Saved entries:
┏━━

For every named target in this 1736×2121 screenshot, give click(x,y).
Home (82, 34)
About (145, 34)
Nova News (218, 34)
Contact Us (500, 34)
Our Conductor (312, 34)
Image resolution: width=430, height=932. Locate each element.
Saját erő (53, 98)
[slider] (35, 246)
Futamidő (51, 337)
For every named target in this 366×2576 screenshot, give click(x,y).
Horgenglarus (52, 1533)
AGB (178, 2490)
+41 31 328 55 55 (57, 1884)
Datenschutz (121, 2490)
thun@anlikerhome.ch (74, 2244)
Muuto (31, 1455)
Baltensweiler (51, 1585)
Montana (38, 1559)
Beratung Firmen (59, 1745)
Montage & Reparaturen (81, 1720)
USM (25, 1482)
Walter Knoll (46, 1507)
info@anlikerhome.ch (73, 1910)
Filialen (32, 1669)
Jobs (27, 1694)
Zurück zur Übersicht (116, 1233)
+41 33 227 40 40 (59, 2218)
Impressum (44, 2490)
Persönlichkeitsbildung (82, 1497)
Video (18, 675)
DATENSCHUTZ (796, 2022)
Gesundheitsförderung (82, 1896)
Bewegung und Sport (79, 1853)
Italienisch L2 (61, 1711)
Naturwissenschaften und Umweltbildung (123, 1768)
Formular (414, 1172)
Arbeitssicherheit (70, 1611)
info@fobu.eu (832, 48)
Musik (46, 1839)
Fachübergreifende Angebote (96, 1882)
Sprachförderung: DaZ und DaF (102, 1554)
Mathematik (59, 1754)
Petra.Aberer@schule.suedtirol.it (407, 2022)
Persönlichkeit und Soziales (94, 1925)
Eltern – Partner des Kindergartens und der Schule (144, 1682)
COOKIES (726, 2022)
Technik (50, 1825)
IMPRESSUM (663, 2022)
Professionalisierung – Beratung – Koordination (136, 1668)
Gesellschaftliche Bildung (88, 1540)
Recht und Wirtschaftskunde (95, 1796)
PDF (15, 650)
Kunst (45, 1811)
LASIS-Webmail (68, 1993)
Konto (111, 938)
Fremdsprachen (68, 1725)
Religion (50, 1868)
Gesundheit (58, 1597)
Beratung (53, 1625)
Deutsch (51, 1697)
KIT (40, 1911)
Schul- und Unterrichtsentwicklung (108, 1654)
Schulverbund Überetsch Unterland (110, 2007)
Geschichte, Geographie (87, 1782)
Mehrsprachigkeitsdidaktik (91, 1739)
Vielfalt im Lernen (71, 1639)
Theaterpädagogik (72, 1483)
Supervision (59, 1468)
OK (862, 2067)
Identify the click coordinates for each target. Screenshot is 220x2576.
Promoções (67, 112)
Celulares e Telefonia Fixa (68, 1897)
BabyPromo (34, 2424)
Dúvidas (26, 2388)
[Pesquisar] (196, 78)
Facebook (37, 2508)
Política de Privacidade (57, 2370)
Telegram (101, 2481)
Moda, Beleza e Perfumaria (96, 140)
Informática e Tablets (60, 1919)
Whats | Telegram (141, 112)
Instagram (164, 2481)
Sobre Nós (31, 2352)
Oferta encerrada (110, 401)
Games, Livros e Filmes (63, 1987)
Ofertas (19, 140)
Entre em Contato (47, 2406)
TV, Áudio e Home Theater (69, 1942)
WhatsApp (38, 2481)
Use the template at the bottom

┗━━

Copy all lines of the records in which the string "anlikerhome" can be found.

thun@anlikerhome.ch (74, 2244)
info@anlikerhome.ch (73, 1910)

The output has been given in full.